Data on locating visible targets
════
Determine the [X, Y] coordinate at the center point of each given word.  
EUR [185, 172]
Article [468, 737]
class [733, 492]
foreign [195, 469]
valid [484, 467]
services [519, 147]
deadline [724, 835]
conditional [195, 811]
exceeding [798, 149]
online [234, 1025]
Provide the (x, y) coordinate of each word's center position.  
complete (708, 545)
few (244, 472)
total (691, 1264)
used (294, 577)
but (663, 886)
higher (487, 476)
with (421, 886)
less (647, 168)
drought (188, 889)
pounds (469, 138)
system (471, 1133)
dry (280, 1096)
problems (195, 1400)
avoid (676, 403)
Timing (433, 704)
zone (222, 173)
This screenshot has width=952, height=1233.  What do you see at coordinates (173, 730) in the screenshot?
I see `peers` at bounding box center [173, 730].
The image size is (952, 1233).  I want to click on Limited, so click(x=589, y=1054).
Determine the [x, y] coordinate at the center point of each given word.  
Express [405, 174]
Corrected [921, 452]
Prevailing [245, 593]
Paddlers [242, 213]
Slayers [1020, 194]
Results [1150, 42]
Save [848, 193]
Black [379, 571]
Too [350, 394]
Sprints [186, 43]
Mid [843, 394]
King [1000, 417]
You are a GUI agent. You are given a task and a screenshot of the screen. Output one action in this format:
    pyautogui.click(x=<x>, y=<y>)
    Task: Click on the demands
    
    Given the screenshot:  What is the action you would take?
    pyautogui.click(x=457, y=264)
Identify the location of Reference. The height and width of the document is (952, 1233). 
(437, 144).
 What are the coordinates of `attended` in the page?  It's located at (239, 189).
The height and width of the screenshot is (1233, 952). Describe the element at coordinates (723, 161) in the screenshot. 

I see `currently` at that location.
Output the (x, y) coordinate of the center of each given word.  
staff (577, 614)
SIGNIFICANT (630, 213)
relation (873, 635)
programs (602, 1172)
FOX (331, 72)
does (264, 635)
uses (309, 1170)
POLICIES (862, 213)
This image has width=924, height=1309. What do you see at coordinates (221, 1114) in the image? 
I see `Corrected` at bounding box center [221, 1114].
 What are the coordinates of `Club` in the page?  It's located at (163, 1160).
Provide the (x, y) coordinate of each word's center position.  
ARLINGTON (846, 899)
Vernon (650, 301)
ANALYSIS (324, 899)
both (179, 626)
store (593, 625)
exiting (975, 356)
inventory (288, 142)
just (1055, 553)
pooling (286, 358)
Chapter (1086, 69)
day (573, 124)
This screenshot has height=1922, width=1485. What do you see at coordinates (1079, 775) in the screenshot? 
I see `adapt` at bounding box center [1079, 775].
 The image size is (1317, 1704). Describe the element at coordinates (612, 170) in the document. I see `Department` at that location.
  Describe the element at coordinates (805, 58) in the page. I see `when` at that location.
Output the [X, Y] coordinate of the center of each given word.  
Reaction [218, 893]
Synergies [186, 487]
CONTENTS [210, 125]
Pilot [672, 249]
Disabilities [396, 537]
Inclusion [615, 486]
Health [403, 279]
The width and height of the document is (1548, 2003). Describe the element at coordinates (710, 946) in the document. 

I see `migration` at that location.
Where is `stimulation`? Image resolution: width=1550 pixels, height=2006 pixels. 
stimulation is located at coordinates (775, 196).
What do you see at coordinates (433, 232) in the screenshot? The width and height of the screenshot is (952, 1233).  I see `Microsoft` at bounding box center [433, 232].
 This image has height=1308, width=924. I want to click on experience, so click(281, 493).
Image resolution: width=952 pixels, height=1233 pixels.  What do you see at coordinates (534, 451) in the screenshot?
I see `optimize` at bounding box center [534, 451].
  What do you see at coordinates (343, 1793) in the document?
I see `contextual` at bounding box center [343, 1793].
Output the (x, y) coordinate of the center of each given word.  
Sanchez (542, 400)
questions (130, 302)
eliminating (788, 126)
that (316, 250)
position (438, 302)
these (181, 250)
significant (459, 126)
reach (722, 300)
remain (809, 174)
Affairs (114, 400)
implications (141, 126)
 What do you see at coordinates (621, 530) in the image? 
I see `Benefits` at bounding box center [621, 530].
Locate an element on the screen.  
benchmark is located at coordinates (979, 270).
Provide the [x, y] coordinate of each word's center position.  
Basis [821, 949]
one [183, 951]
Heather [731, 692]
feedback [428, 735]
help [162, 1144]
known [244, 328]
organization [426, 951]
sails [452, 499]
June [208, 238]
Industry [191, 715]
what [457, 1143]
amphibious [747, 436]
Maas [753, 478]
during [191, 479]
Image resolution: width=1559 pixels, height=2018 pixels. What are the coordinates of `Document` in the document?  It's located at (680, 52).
════
*What the task requires*.
Rewrite the data starting at its first line and ending at the line that contains "Too [350, 394]", changing "center point" to "midpoint" and keeping everything else the same.

*Written response*.
Determine the [X, Y] coordinate at the midpoint of each given word.  
EUR [185, 172]
Article [468, 737]
class [733, 492]
foreign [195, 469]
valid [484, 467]
services [519, 147]
deadline [724, 835]
conditional [195, 811]
exceeding [798, 149]
online [234, 1025]
Provide the (x, y) coordinate of each word's center position.  
complete (708, 545)
few (244, 472)
total (691, 1264)
used (294, 577)
but (663, 886)
higher (487, 476)
with (421, 886)
less (647, 168)
drought (188, 889)
pounds (469, 138)
system (471, 1133)
dry (280, 1096)
problems (195, 1400)
avoid (676, 403)
Timing (433, 704)
zone (222, 173)
This screenshot has width=952, height=1233.  What do you see at coordinates (173, 730) in the screenshot?
I see `peers` at bounding box center [173, 730].
The image size is (952, 1233).  I want to click on Limited, so click(x=589, y=1054).
Determine the [x, y] coordinate at the midpoint of each given word.  
Express [405, 174]
Corrected [921, 452]
Prevailing [245, 593]
Paddlers [242, 213]
Slayers [1020, 194]
Results [1150, 42]
Save [848, 193]
Black [379, 571]
Too [350, 394]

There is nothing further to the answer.